On entend dans l’installation la voix d’une jeune fille qui évoque le grand-père qu’elle n’a jamais connu, tout comme ces usines-cathédrales fragiles qui avaient besoin des hommes pour tenir debout. Ces voix, on les retrouve dans un parcours sonore à Belval, au pied du haut fourneau C où travaillait le grand-père. Avec ce parcours, Samuel Reinard a voulu partager son bonheur d’écouter de la musique en déambulant, et par là même honorer un site architecturalement inspirant, la nuit, et ceux qui l’ont fréquenté par le passé. „À chaque coin du site, il y a un lien direct avec le site précédent et la plupart des gens ne le savent pas. J’ai voulu projeter mentalement une mémoire sur de nouveaux bâtiments, ajouter un degré de lecture.“ Le parcours imagine trois personnages de trois générations qui, le temps d’une nuit, ont l’impression de se rencontrer.

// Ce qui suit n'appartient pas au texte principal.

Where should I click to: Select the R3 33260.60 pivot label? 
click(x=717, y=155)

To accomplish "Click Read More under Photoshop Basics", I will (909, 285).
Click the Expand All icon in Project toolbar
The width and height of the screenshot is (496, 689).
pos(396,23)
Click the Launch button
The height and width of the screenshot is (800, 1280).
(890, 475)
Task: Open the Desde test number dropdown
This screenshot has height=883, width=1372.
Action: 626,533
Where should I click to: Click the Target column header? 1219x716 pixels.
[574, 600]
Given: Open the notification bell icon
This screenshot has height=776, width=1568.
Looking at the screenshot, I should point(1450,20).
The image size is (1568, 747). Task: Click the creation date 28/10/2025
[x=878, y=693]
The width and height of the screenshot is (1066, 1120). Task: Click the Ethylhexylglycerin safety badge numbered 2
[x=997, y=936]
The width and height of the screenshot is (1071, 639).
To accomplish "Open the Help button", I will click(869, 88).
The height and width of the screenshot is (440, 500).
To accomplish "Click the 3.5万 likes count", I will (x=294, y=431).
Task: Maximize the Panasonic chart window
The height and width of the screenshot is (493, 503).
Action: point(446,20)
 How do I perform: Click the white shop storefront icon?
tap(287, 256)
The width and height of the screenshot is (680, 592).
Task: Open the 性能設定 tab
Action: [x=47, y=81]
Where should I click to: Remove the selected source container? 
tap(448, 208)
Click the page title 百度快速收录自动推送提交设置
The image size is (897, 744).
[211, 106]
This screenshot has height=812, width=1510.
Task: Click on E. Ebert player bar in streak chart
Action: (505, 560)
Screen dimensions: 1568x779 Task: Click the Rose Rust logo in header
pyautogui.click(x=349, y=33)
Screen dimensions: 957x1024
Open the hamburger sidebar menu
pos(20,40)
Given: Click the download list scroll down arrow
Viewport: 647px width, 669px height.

Souvent, quand ils sont portés par des regards étrangers au territoire, les projets sur le bassin minier n’arrivent pas à se défaire d’un a priori misérabiliste et sans issue. „Nightsongs“ prouve que les projets artistiques menés par les gens du crû ont à la fois la capacité à rendre hommage et à rendre fier.
Infos
Nightsongs, c’est une installation sonore au Bridderhaus, accessible les vendredis et dimanches de 18 h à 20 h 45 (sur réservation). Une rencontre avec Samuel Reinard a lieu aujourd’hui de 18 h à 19 h – un disque vinyle de neuf pistes que l’on peut acheter sur le compte Bandcamp de Ryvage – un parcours audio accessible tous les jours de 19 h à 9 h à Belval avec l’application GOH.
Ryvage est en concert le samedi 19 novembre au Gudde Wëllen à 21 h (il partage la scène avec Ice in my Eyes).